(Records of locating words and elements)

──────────────────────────────

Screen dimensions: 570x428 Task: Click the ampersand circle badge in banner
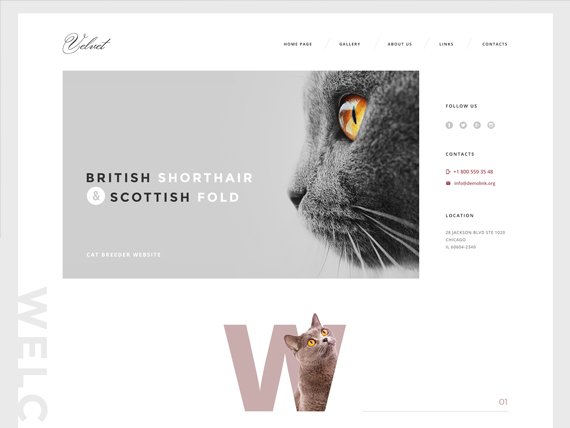point(96,196)
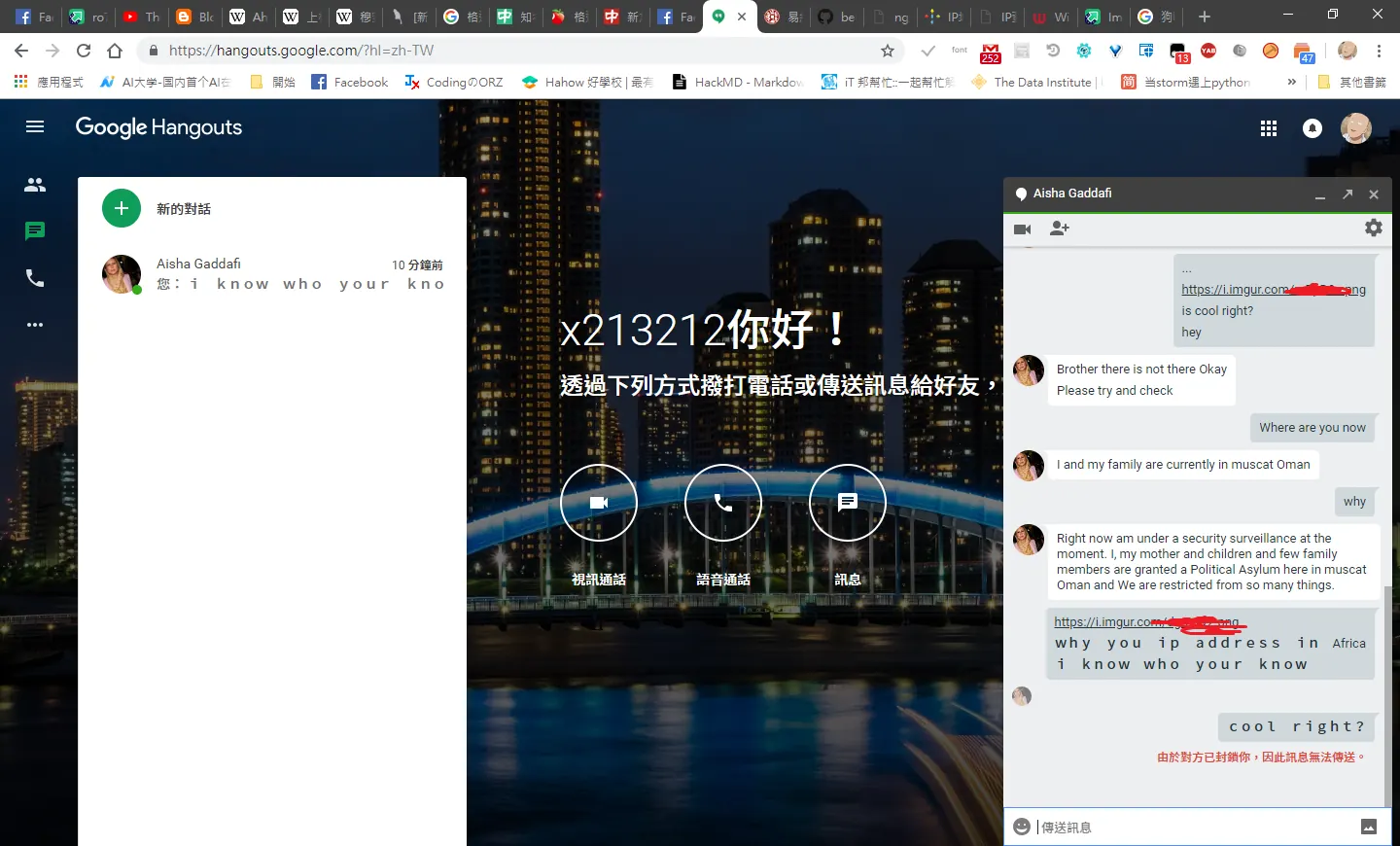Start a video call from chat window toolbar
Image resolution: width=1400 pixels, height=846 pixels.
[x=1022, y=229]
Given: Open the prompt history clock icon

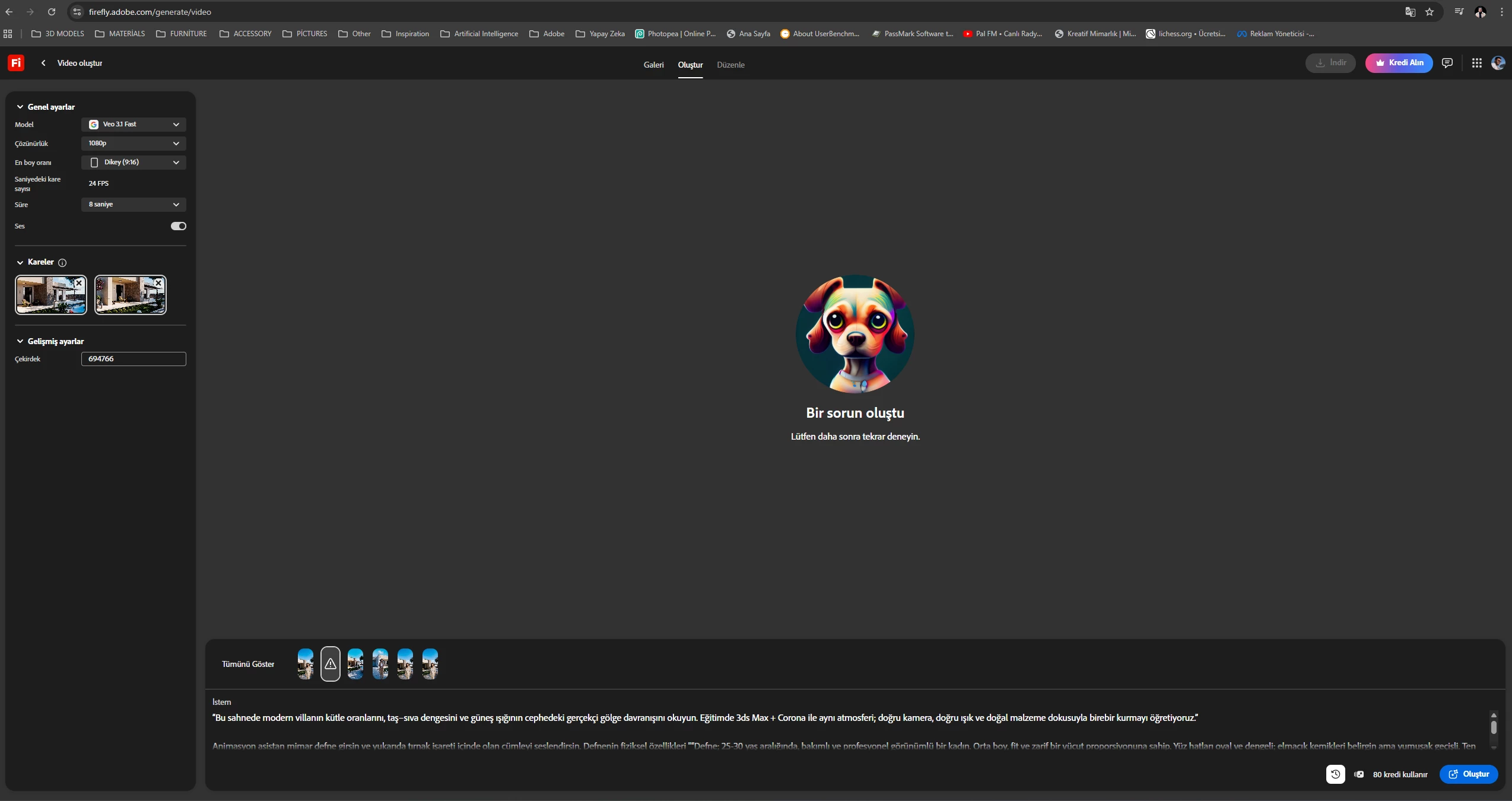Looking at the screenshot, I should (x=1335, y=774).
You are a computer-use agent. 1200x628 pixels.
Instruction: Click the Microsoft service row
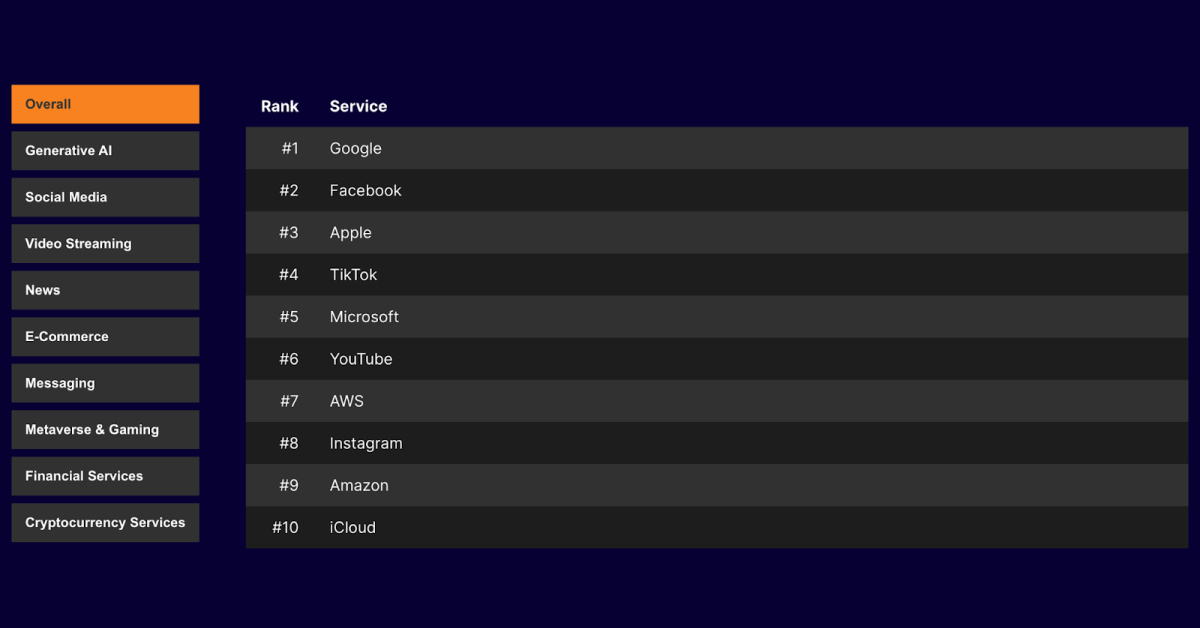coord(364,317)
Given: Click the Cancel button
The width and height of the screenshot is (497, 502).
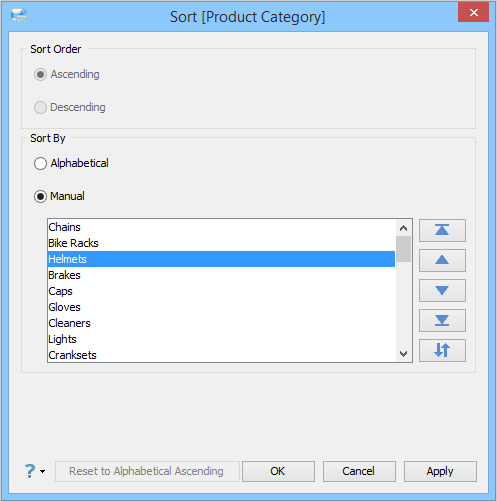Looking at the screenshot, I should [x=359, y=471].
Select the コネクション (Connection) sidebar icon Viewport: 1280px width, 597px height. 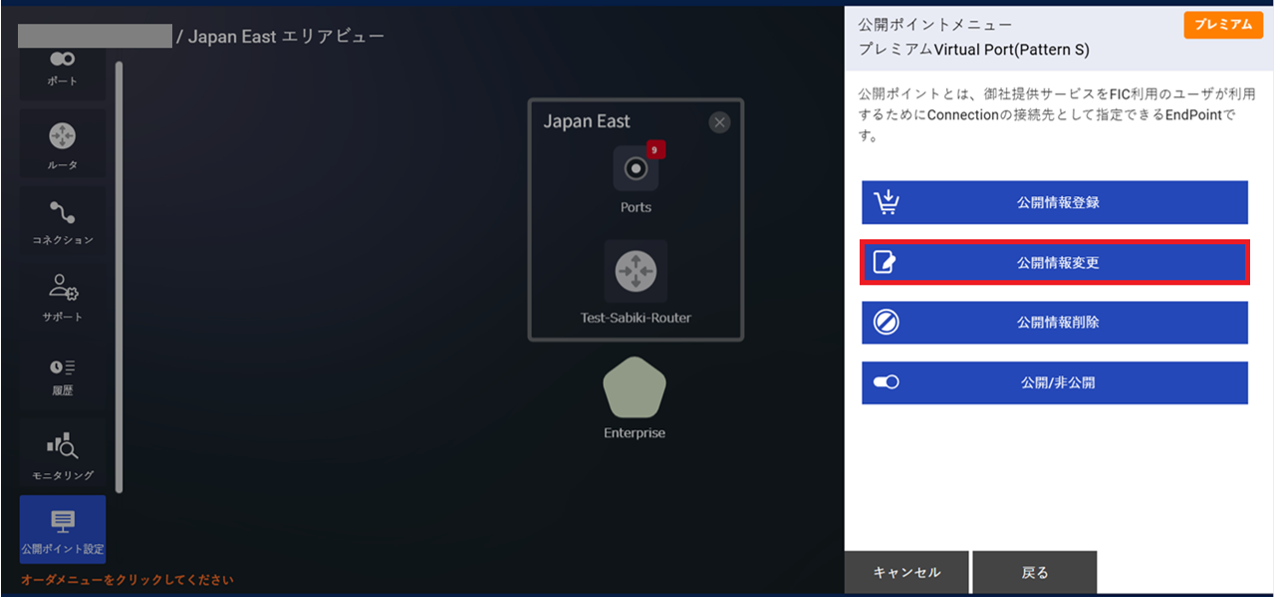62,213
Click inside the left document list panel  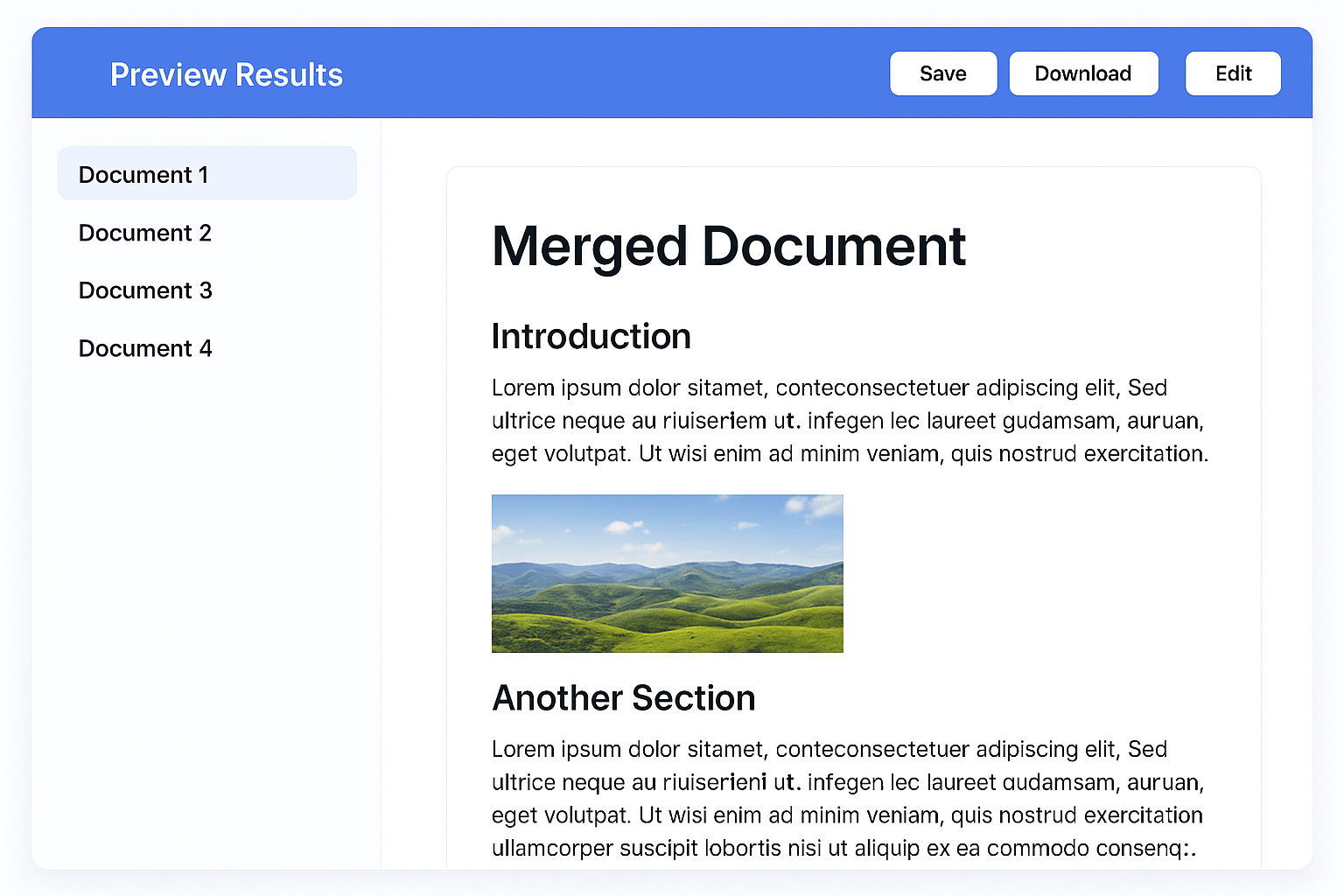(206, 525)
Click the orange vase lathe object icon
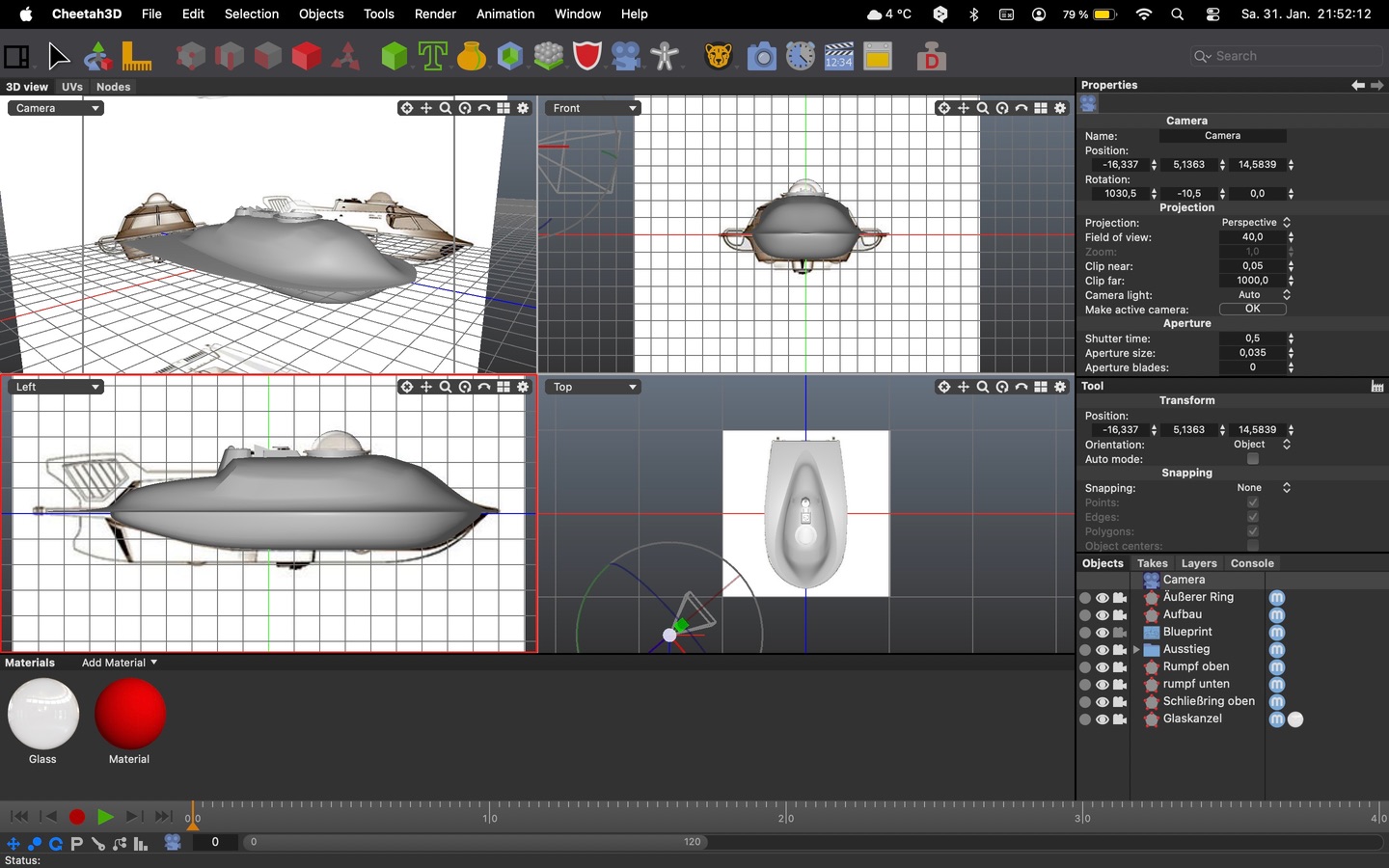 (x=472, y=57)
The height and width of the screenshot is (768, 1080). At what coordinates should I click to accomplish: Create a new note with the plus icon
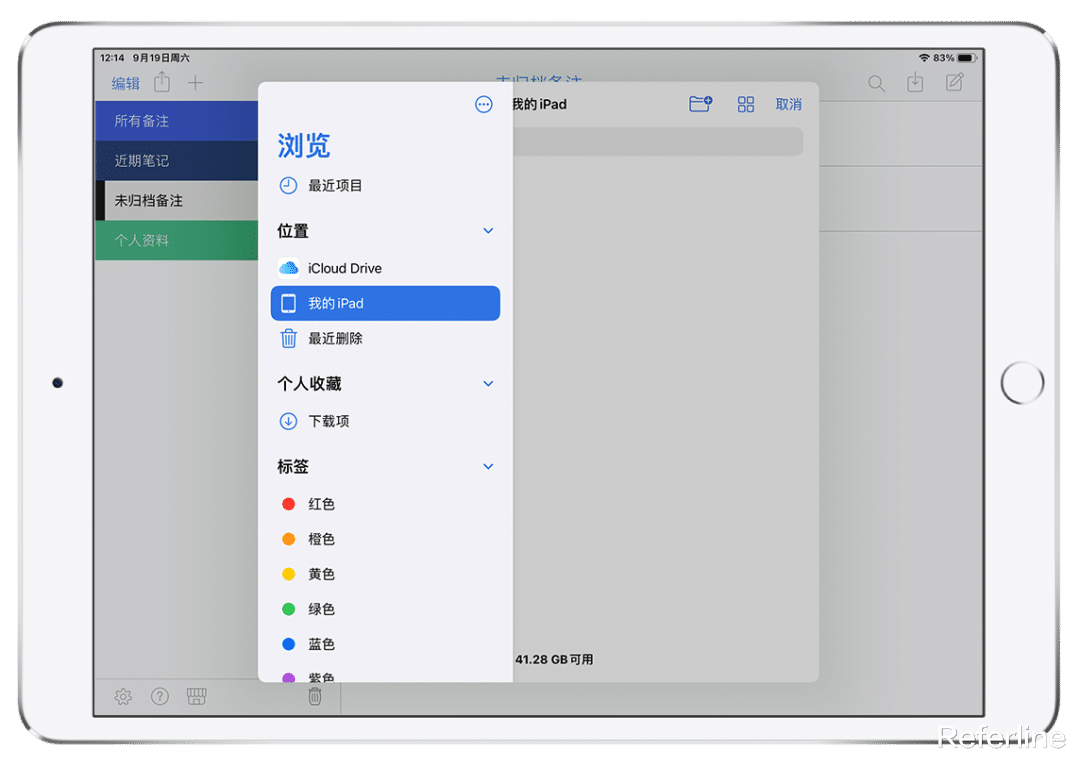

──────────────────────────────

## Exercise aim
Repeat the lines from the beginning of the records through the line that contains "coord(364,317)", including both ends. Leave the pictures out of your answer.

## Completed task
Screen dimensions: 570x428 Task: Click the ampersand circle badge in banner
point(96,196)
Start a video call from chat window toolbar
Image resolution: width=1400 pixels, height=846 pixels.
[x=1022, y=229]
Given: Open the prompt history clock icon

Looking at the screenshot, I should (x=1335, y=774).
You are a computer-use agent. 1200x628 pixels.
Instruction: Click the Microsoft service row
coord(364,317)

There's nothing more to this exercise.